String interning in Rust
· 3 min read
What is String Interning?
String interning is a technique that ensures each unique string is stored only once in memory, reducing redundancy and improving performance.
Why String Interning Matters in Real-World Scenarios
String interning is critical in performance-sensitive applications where redundant string storage leads to memory overhead and slower lookups. Here’s why it matters in real-world scenarios:
Real-World Use Cases
String interning reduces memory usage and improves performance by storing each unique string only once.
The following table highlights some real-world use cases where string interning is beneficial:
Use Case | Example |
---|---|
Compiler and Interpreter Optimization | Rust’s compiler, Python’s CPython, and Java’s JVM use string interning to optimize symbol tables. |
Embedded Systems & IoT | Logging frameworks like defmt use interning to minimize flash storage usage on microcontrollers. |
Web Servers & API Performance | High-traffic APIs handling millions of requests often receive the same strings (e.g., headers, JSON keys). |
Databases & Search Engines | Search engines like Elasticsearch and databases like PostgreSQL intern frequently queried strings. |
How It Works
InternedString::new()
returns an empty interned string.InternedString::from(s)
interns a string, ensuring uniqueness.as_str()
,len()
, andis_empty()
mimicString
methods.- A global HashMap stores interned strings, avoiding duplicates.
- Thread safety is ensured using
Lazy<Mutex<HashMap>>
.
Implementation of String Interning in Rust
use std::collections::HashMap;
use std::sync::{Arc, Mutex};
use once_cell::sync::Lazy; // Ensures thread-safe global interner
#[derive(Debug, Clone, PartialEq, Eq, Hash)]

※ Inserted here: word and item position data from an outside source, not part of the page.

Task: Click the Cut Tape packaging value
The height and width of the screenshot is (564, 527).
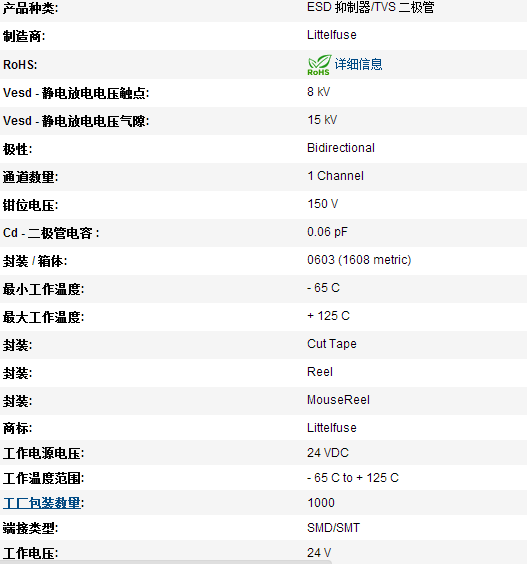Action: pyautogui.click(x=332, y=344)
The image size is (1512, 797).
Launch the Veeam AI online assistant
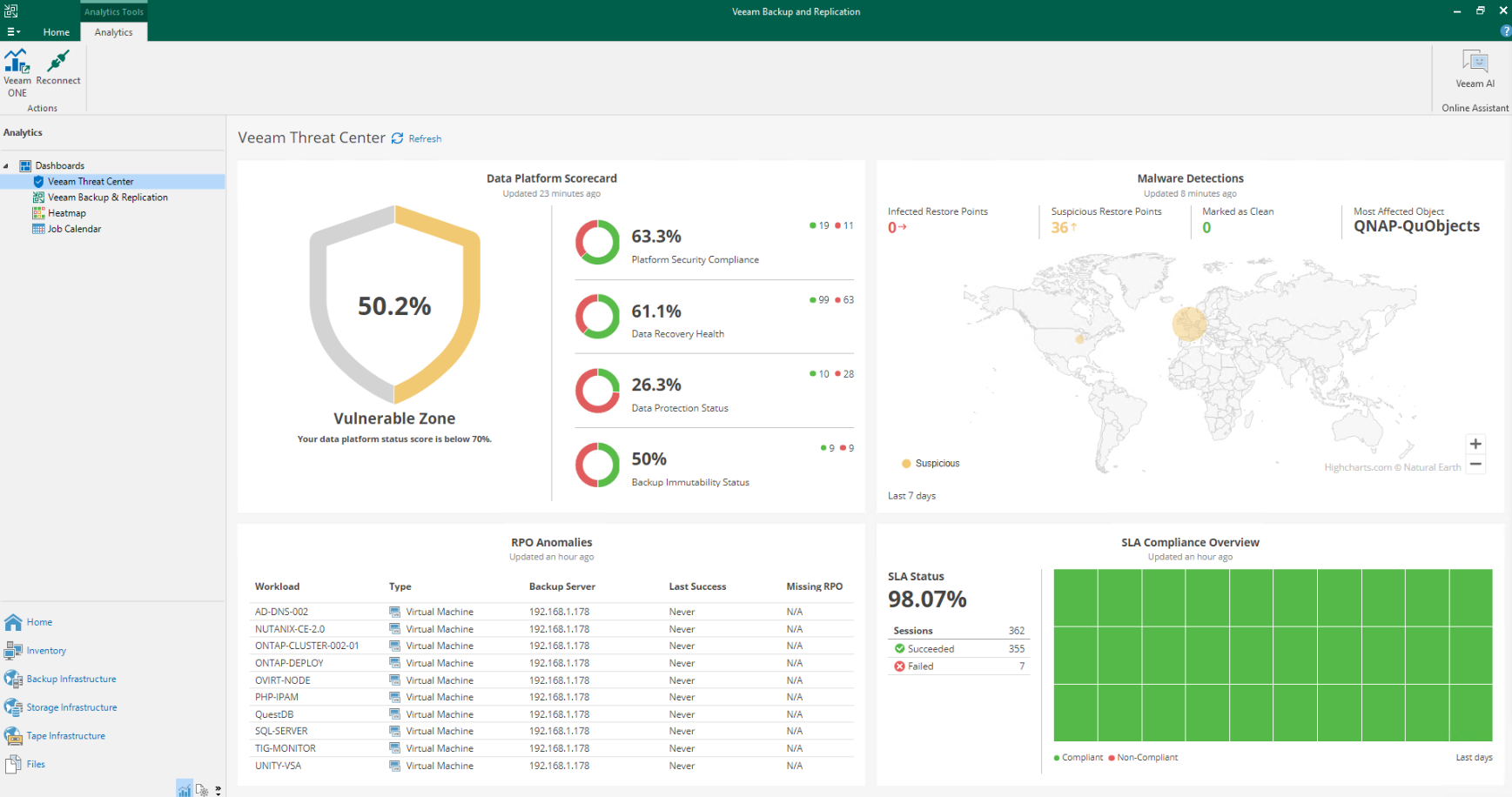coord(1475,69)
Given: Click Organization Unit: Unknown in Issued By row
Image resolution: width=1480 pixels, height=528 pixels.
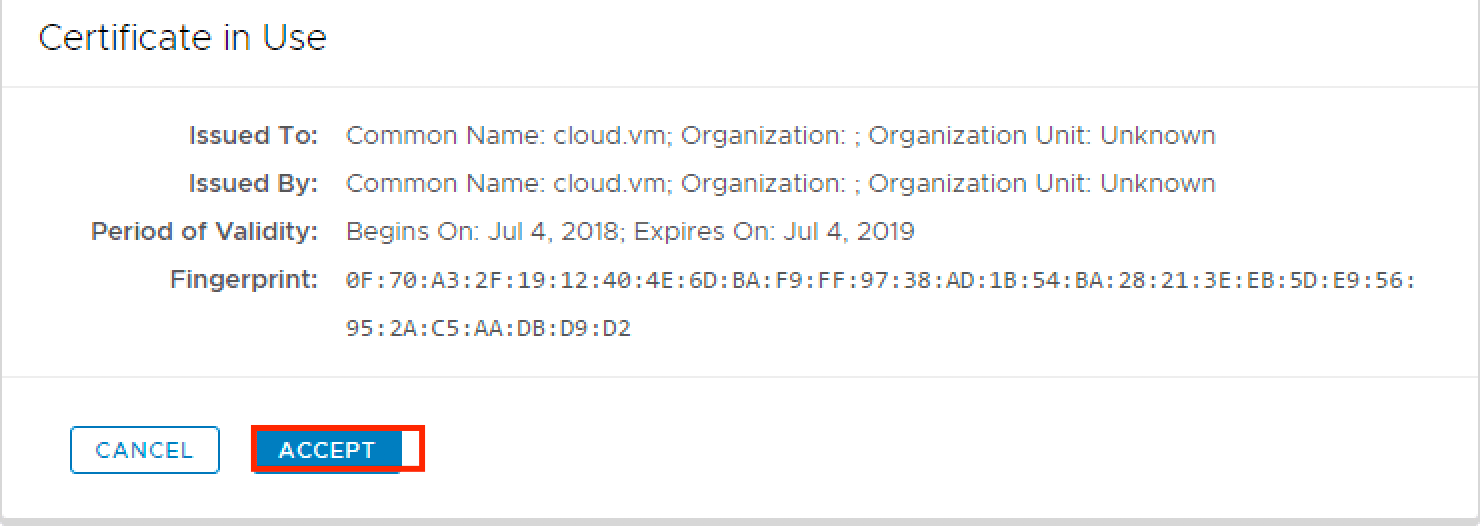Looking at the screenshot, I should [x=1041, y=184].
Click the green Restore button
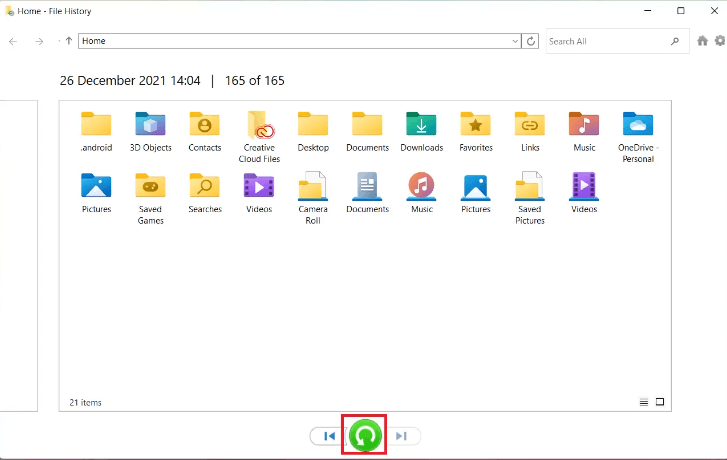Screen dimensions: 727x460 tap(365, 436)
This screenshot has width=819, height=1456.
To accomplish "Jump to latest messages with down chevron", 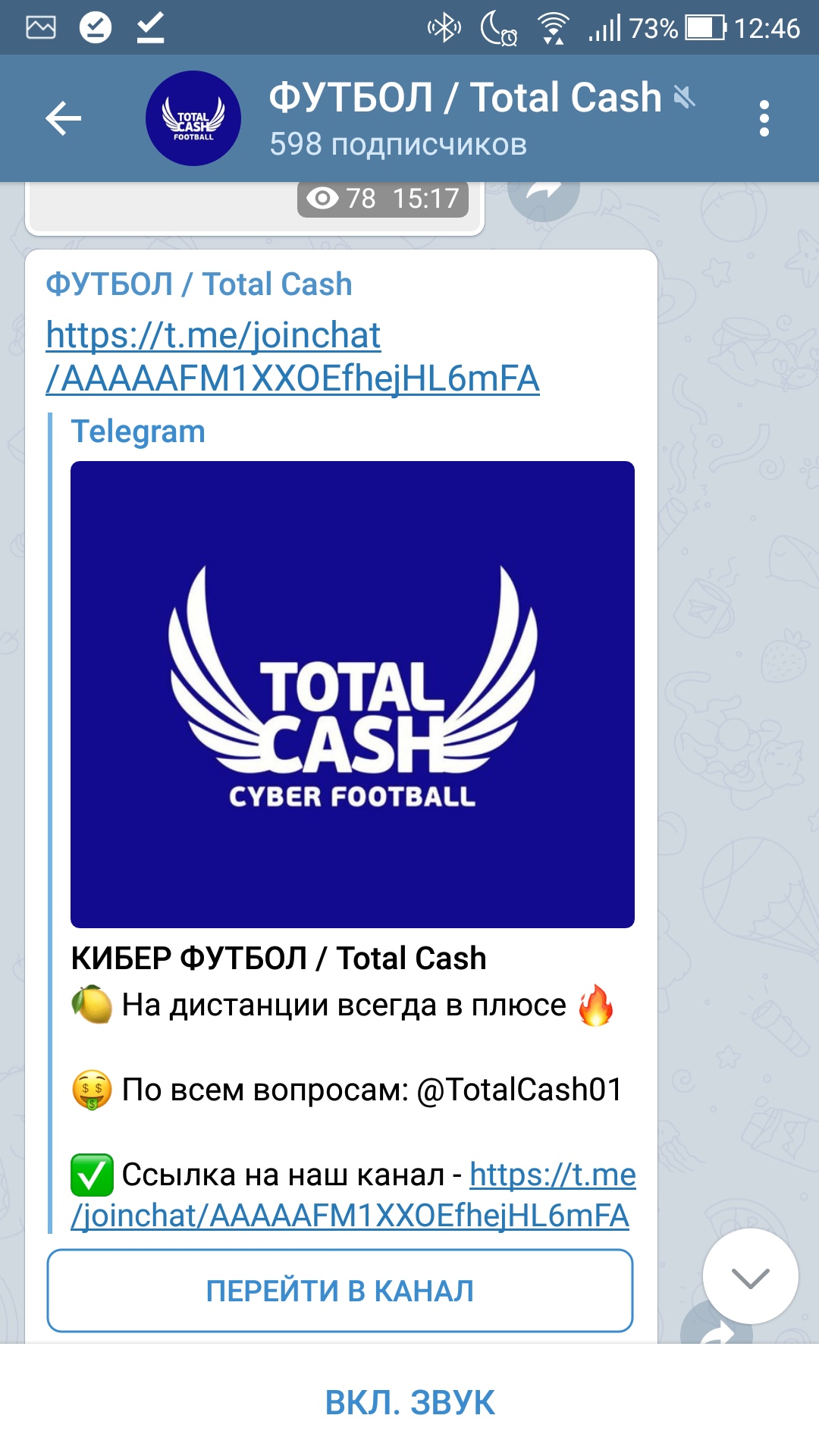I will point(750,1276).
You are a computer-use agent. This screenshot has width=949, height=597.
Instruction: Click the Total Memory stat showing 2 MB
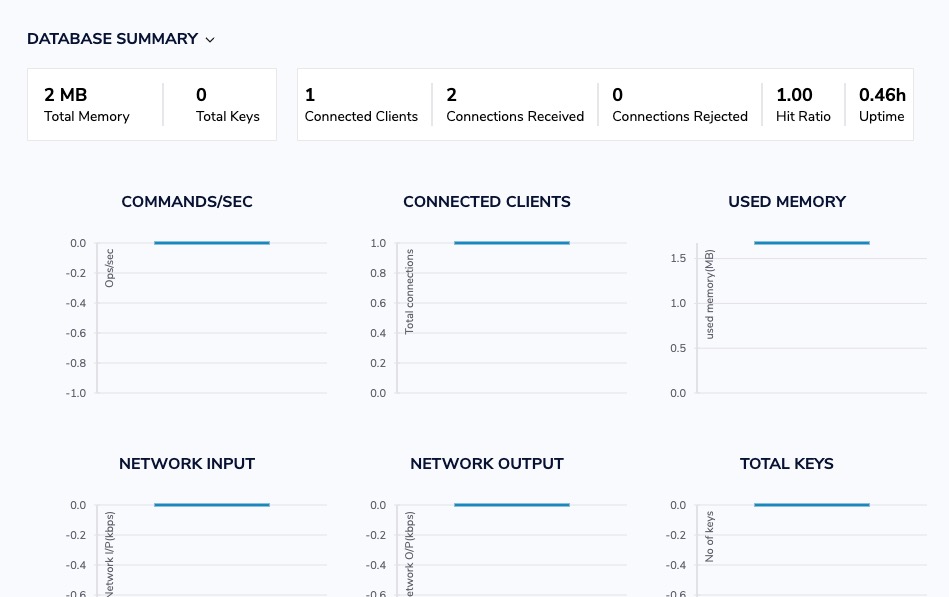tap(86, 104)
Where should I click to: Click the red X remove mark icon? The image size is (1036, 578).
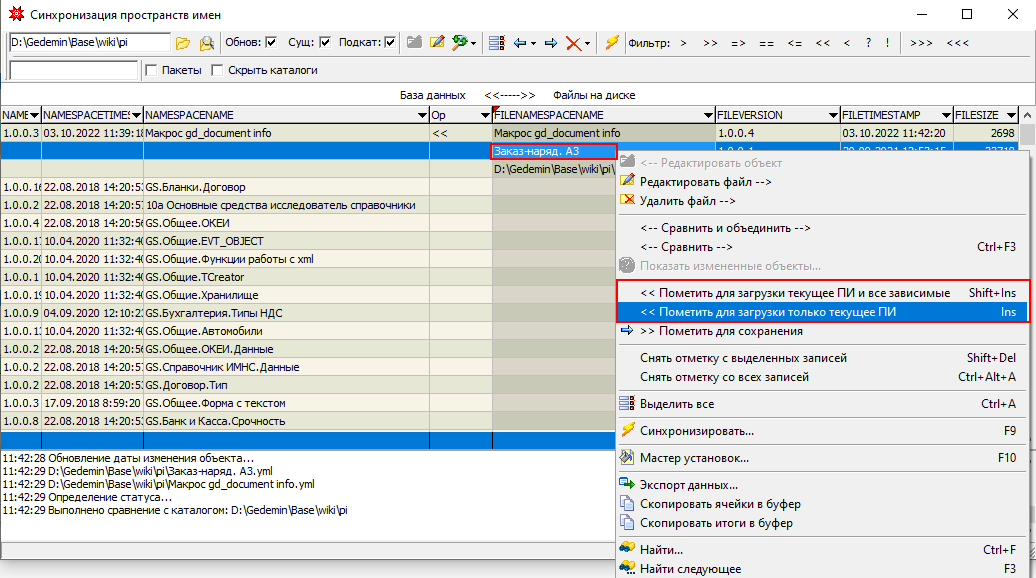pos(573,43)
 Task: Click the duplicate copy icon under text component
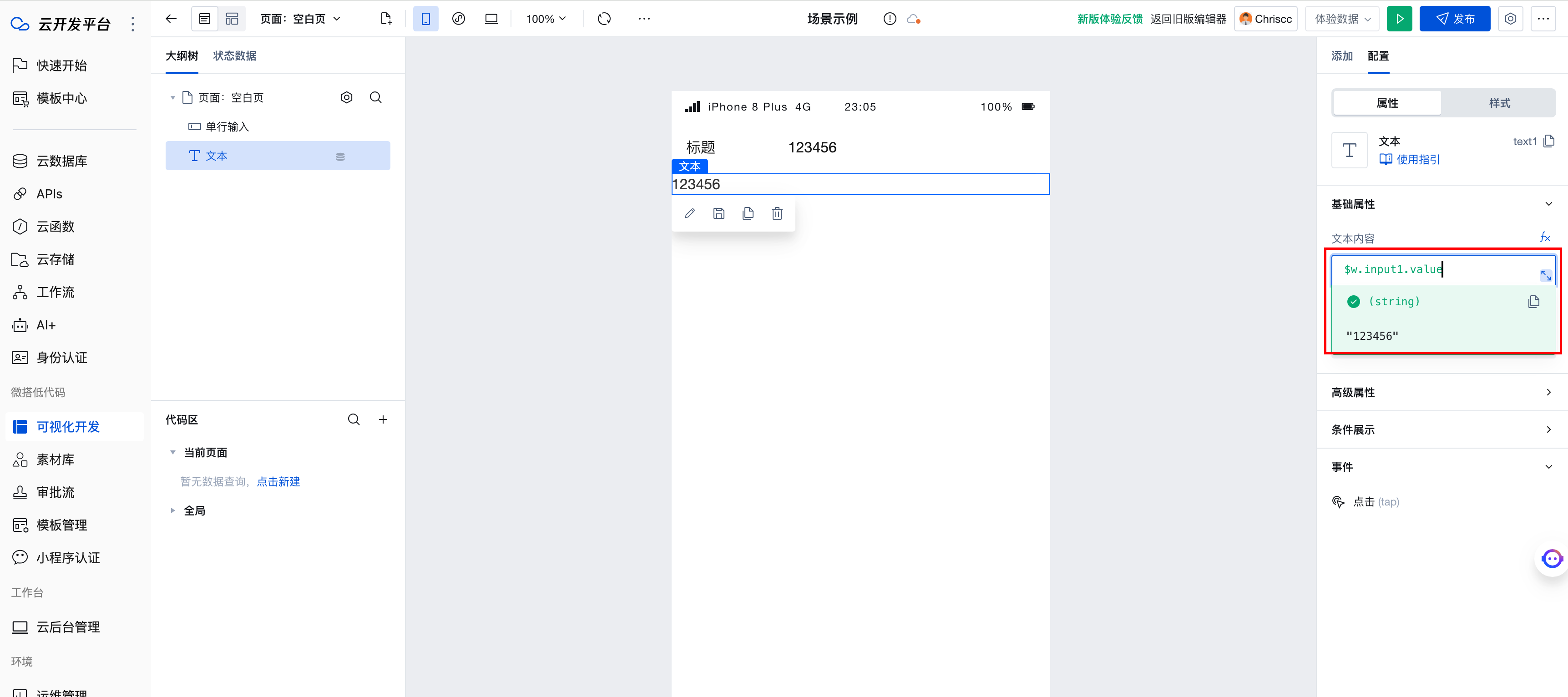[748, 214]
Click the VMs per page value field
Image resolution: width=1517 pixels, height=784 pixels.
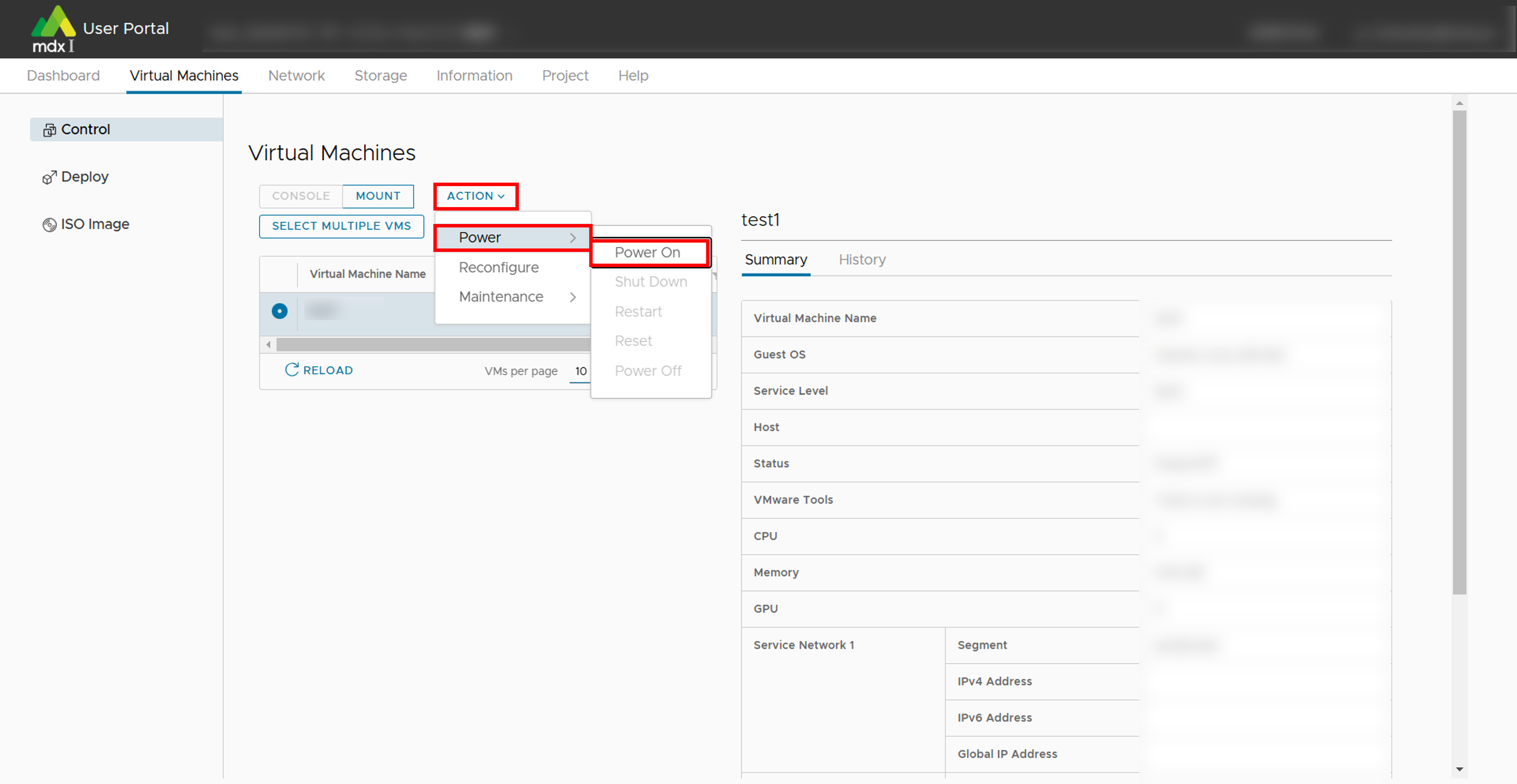[x=581, y=371]
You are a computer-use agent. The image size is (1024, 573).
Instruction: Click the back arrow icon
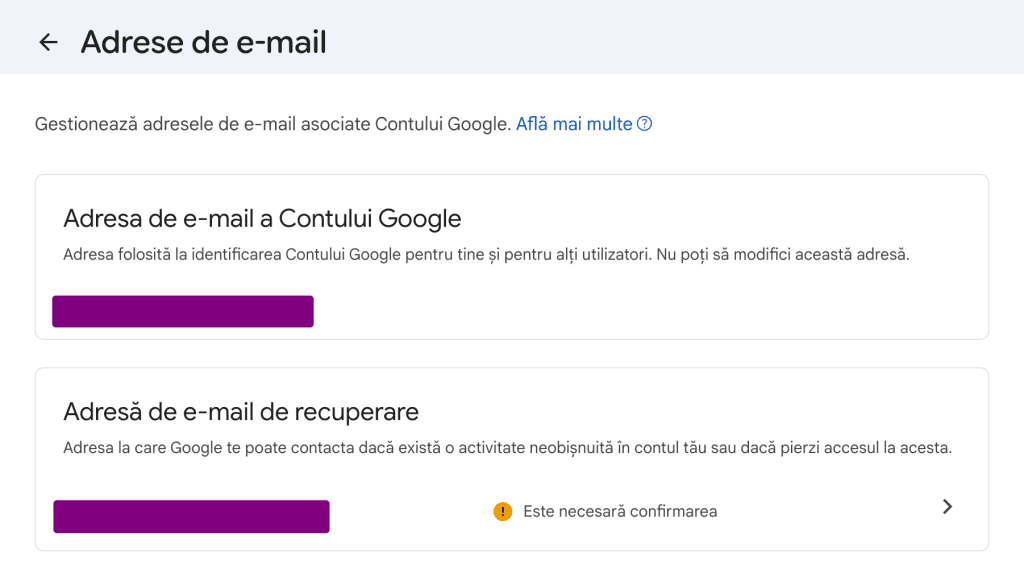click(47, 42)
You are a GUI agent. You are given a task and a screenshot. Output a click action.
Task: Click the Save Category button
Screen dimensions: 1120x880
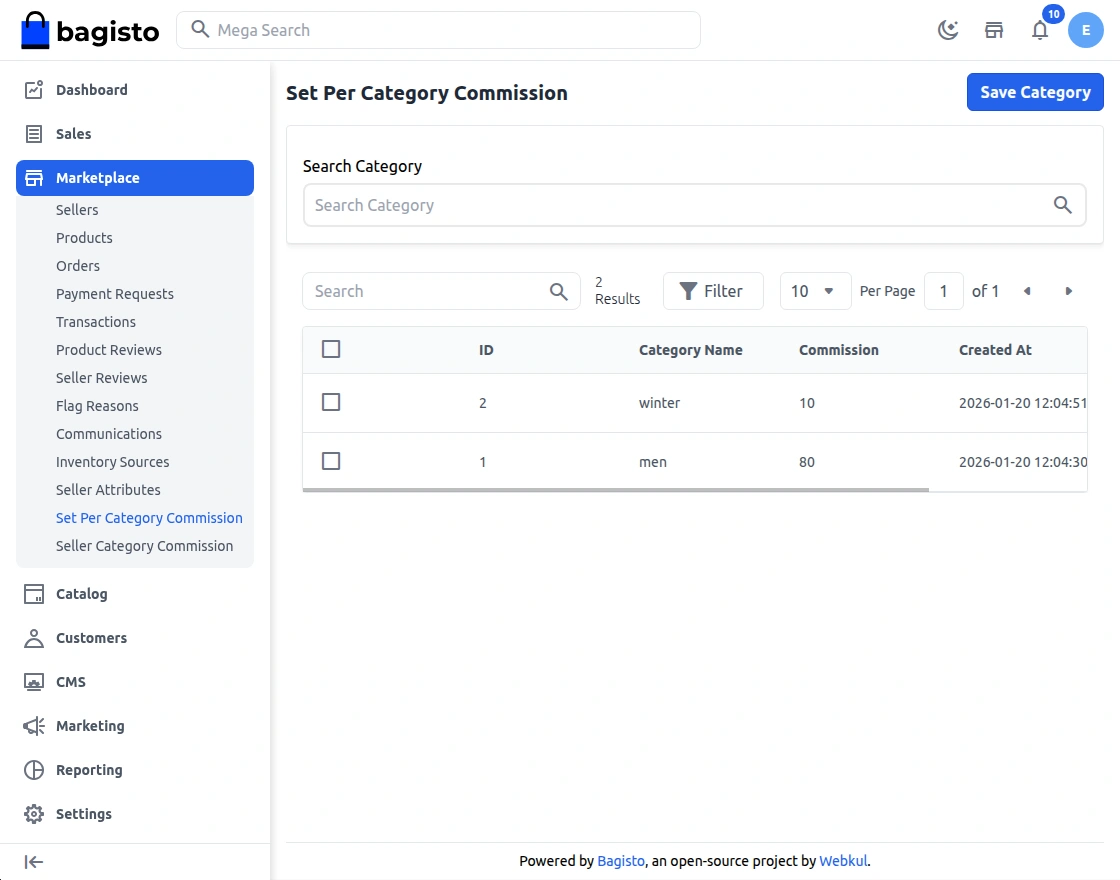coord(1034,92)
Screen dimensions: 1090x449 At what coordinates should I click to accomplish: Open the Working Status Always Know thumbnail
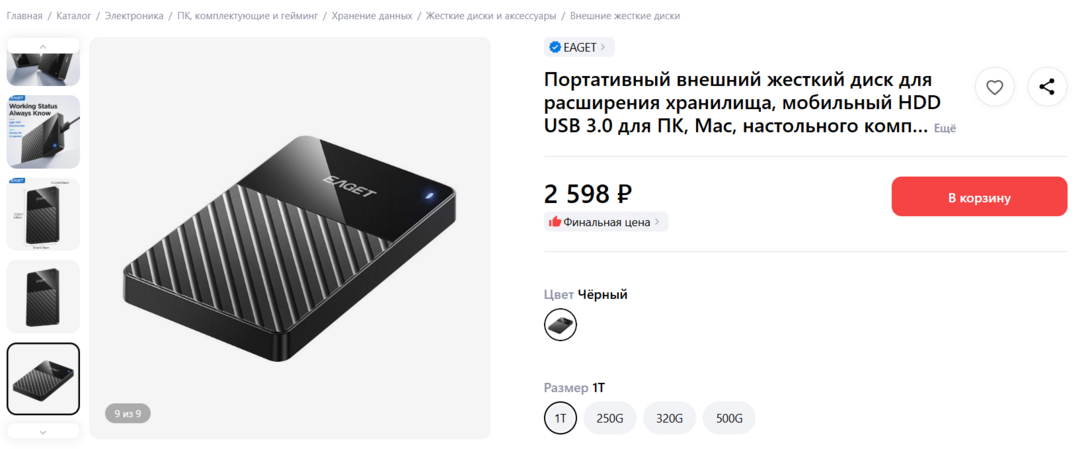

pub struct InternedString {
inner: Arc<str>,
}
// Global interner (singleton)
static INTERNER: Lazy<Mutex<HashMap<Arc<str>, ()>>> = Lazy::new(|| Mutex::new(HashMap::new()));
impl InternedString {
/// Creates an empty interned string (similar to `String::new()`)
pub fn new() -> Self {
Self::intern("")
}
/// Interns a given string and returns an InternedString
pub fn from<S: AsRef<str>>(s: S) -> Self {
Self::intern(s.as_ref())
}
/// Returns a reference to the interned string
pub fn as_str(&self) -> &str {
&self.inner
}
/// Returns the length of the interned string
pub fn len(&self) -> usize {
self.inner.len()
}
/// Checks if the interned string is empty
pub fn is_empty(&self) -> bool {
self.inner.is_empty()
}
/// Interns a string, ensuring no duplicates exist
fn intern(s: &str) -> Self {
let mut interner = INTERNER.lock().unwrap();
// If the string is already interned, return the existing reference
if let Some(existing) = interner.keys().find(|k| k.as_ref() == s) {
return InternedString {
inner: Arc::clone(existing),
};
}
// Otherwise, intern the new string
let arc_str = Arc::from(s);
interner.insert(Arc::clone(&arc_str), ());
InternedString { inner: arc_str }
}
}
#[cfg(test)]
mod tests {
use super::*;
#[test]
fn test_empty_string() {
let empty1 = InternedString::new();
let empty2 = InternedString::new();
assert_eq!(empty1, empty2);
assert!(empty1.is_empty());
}
#[test]
fn test_interning() {
let s1 = InternedString::from("hello");
let s2 = InternedString::from("hello");
let s3 = InternedString::from("world");
assert_eq!(s1, s2);
assert_ne!(s1, s3);
}
#[test]
fn test_string_length() {
let s = InternedString::from("test");
assert_eq!(s.len(), 4);
}
#[test]
fn test_string_content() {
let s = InternedString::from("RustLang");
assert_eq!(s.as_str(), "RustLang");
}
}